===== Material fornecido

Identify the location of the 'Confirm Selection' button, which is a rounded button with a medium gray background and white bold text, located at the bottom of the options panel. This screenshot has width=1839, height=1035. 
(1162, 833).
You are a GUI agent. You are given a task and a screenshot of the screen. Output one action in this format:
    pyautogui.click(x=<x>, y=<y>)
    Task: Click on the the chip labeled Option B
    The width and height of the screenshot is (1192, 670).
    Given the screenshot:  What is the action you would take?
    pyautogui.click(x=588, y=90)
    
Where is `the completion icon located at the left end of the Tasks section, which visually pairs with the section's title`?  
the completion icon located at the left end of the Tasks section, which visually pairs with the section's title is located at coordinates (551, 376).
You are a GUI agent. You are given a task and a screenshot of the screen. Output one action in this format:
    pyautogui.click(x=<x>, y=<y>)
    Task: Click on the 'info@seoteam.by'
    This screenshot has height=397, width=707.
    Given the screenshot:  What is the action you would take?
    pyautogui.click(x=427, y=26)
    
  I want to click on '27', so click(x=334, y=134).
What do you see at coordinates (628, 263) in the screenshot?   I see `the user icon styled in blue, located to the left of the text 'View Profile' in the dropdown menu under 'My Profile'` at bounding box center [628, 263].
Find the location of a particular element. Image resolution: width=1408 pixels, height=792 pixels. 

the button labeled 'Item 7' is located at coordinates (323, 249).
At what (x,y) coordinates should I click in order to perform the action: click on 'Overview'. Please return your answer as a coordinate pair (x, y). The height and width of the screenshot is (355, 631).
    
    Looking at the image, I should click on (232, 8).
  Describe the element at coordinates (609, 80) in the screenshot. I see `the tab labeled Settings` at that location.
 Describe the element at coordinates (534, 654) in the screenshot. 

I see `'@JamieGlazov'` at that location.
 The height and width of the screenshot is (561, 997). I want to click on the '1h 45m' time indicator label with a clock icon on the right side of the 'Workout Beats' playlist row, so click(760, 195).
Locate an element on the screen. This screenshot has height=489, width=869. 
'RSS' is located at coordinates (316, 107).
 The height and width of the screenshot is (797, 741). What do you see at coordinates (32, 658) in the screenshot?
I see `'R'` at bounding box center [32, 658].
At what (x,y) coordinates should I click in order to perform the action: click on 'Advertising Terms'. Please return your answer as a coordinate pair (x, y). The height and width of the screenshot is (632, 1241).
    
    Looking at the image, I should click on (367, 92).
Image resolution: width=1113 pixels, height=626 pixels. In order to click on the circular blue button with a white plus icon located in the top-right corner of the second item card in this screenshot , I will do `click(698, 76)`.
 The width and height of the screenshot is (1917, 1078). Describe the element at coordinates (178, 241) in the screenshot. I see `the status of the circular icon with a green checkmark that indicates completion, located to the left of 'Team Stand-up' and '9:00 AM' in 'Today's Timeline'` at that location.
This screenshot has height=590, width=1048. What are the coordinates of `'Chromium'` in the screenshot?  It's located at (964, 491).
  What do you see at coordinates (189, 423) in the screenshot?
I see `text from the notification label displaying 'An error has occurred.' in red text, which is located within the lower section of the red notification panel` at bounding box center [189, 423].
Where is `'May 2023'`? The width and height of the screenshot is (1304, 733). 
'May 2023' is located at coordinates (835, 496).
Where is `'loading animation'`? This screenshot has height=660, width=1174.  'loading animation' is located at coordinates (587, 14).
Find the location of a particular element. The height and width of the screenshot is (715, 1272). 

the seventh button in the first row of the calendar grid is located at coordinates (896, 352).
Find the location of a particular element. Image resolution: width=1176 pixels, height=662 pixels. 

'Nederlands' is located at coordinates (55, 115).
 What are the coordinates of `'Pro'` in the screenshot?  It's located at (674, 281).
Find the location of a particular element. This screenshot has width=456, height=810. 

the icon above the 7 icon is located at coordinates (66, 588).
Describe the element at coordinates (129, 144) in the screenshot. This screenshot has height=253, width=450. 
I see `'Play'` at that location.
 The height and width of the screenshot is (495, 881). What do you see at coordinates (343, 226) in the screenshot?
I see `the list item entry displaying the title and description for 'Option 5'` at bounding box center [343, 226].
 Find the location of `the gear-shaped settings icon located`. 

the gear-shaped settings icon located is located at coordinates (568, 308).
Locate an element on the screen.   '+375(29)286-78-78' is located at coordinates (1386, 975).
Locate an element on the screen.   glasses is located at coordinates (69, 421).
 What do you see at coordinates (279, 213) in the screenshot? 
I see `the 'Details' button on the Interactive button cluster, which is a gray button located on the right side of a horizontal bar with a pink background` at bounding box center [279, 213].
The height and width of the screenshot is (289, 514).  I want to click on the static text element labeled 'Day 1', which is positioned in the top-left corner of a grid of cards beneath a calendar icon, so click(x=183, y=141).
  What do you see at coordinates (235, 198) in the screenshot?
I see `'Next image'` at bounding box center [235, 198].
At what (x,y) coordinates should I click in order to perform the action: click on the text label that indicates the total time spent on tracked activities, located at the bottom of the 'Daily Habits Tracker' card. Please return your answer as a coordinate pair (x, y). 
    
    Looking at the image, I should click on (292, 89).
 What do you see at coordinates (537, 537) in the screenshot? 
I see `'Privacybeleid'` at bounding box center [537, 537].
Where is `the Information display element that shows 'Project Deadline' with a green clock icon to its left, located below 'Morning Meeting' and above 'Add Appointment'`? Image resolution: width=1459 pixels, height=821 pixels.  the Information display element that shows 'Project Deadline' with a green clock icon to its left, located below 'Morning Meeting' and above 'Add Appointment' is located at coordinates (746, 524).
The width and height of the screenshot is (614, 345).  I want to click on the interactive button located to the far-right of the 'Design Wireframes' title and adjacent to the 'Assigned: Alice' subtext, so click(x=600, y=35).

==========

Objetivo:
Reproduza todos os registros acima, linha por linha, sem alterar nenhum caractere.

Resposta correta:
Identify the location of the 'Confirm Selection' button, which is a rounded button with a medium gray background and white bold text, located at the bottom of the options panel. This screenshot has width=1839, height=1035. 
(1162, 833).
You are a GUI agent. You are given a task and a screenshot of the screen. Output one action in this format:
    pyautogui.click(x=<x>, y=<y>)
    Task: Click on the the chip labeled Option B
    The width and height of the screenshot is (1192, 670).
    Given the screenshot:  What is the action you would take?
    pyautogui.click(x=588, y=90)
    
Where is `the completion icon located at the left end of the Tasks section, which visually pairs with the section's title`?  
the completion icon located at the left end of the Tasks section, which visually pairs with the section's title is located at coordinates (551, 376).
You are a GUI agent. You are given a task and a screenshot of the screen. Output one action in this format:
    pyautogui.click(x=<x>, y=<y>)
    Task: Click on the 'info@seoteam.by'
    This screenshot has height=397, width=707.
    Given the screenshot:  What is the action you would take?
    pyautogui.click(x=427, y=26)
    
  I want to click on '27', so click(x=334, y=134).
What do you see at coordinates (628, 263) in the screenshot?   I see `the user icon styled in blue, located to the left of the text 'View Profile' in the dropdown menu under 'My Profile'` at bounding box center [628, 263].
Find the location of a particular element. Image resolution: width=1408 pixels, height=792 pixels. 

the button labeled 'Item 7' is located at coordinates (323, 249).
At what (x,y) coordinates should I click in order to perform the action: click on 'Overview'. Please return your answer as a coordinate pair (x, y). The height and width of the screenshot is (355, 631).
    
    Looking at the image, I should click on (232, 8).
  Describe the element at coordinates (609, 80) in the screenshot. I see `the tab labeled Settings` at that location.
 Describe the element at coordinates (534, 654) in the screenshot. 

I see `'@JamieGlazov'` at that location.
 The height and width of the screenshot is (561, 997). I want to click on the '1h 45m' time indicator label with a clock icon on the right side of the 'Workout Beats' playlist row, so click(760, 195).
Locate an element on the screen. This screenshot has height=489, width=869. 
'RSS' is located at coordinates (316, 107).
 The height and width of the screenshot is (797, 741). What do you see at coordinates (32, 658) in the screenshot?
I see `'R'` at bounding box center [32, 658].
At what (x,y) coordinates should I click in order to perform the action: click on 'Advertising Terms'. Please return your answer as a coordinate pair (x, y). The height and width of the screenshot is (632, 1241).
    
    Looking at the image, I should click on (367, 92).
Image resolution: width=1113 pixels, height=626 pixels. In order to click on the circular blue button with a white plus icon located in the top-right corner of the second item card in this screenshot , I will do `click(698, 76)`.
 The width and height of the screenshot is (1917, 1078). Describe the element at coordinates (178, 241) in the screenshot. I see `the status of the circular icon with a green checkmark that indicates completion, located to the left of 'Team Stand-up' and '9:00 AM' in 'Today's Timeline'` at that location.
This screenshot has height=590, width=1048. What are the coordinates of `'Chromium'` in the screenshot?  It's located at (964, 491).
  What do you see at coordinates (189, 423) in the screenshot?
I see `text from the notification label displaying 'An error has occurred.' in red text, which is located within the lower section of the red notification panel` at bounding box center [189, 423].
Where is `'May 2023'`? The width and height of the screenshot is (1304, 733). 
'May 2023' is located at coordinates (835, 496).
Where is `'loading animation'`? This screenshot has height=660, width=1174.  'loading animation' is located at coordinates (587, 14).
Find the location of a particular element. The height and width of the screenshot is (715, 1272). 

the seventh button in the first row of the calendar grid is located at coordinates (896, 352).
Find the location of a particular element. Image resolution: width=1176 pixels, height=662 pixels. 

'Nederlands' is located at coordinates (55, 115).
 What are the coordinates of `'Pro'` in the screenshot?  It's located at (674, 281).
Find the location of a particular element. This screenshot has width=456, height=810. 

the icon above the 7 icon is located at coordinates (66, 588).
Describe the element at coordinates (129, 144) in the screenshot. This screenshot has height=253, width=450. 
I see `'Play'` at that location.
 The height and width of the screenshot is (495, 881). What do you see at coordinates (343, 226) in the screenshot?
I see `the list item entry displaying the title and description for 'Option 5'` at bounding box center [343, 226].
 Find the location of `the gear-shaped settings icon located`. 

the gear-shaped settings icon located is located at coordinates (568, 308).
Locate an element on the screen.   '+375(29)286-78-78' is located at coordinates (1386, 975).
Locate an element on the screen.   glasses is located at coordinates (69, 421).
 What do you see at coordinates (279, 213) in the screenshot? 
I see `the 'Details' button on the Interactive button cluster, which is a gray button located on the right side of a horizontal bar with a pink background` at bounding box center [279, 213].
The height and width of the screenshot is (289, 514).  I want to click on the static text element labeled 'Day 1', which is positioned in the top-left corner of a grid of cards beneath a calendar icon, so click(x=183, y=141).
  What do you see at coordinates (235, 198) in the screenshot?
I see `'Next image'` at bounding box center [235, 198].
At what (x,y) coordinates should I click in order to perform the action: click on the text label that indicates the total time spent on tracked activities, located at the bottom of the 'Daily Habits Tracker' card. Please return your answer as a coordinate pair (x, y). 
    
    Looking at the image, I should click on (292, 89).
 What do you see at coordinates (537, 537) in the screenshot? 
I see `'Privacybeleid'` at bounding box center [537, 537].
Where is `the Information display element that shows 'Project Deadline' with a green clock icon to its left, located below 'Morning Meeting' and above 'Add Appointment'`? Image resolution: width=1459 pixels, height=821 pixels.  the Information display element that shows 'Project Deadline' with a green clock icon to its left, located below 'Morning Meeting' and above 'Add Appointment' is located at coordinates (746, 524).
The width and height of the screenshot is (614, 345).  I want to click on the interactive button located to the far-right of the 'Design Wireframes' title and adjacent to the 'Assigned: Alice' subtext, so click(x=600, y=35).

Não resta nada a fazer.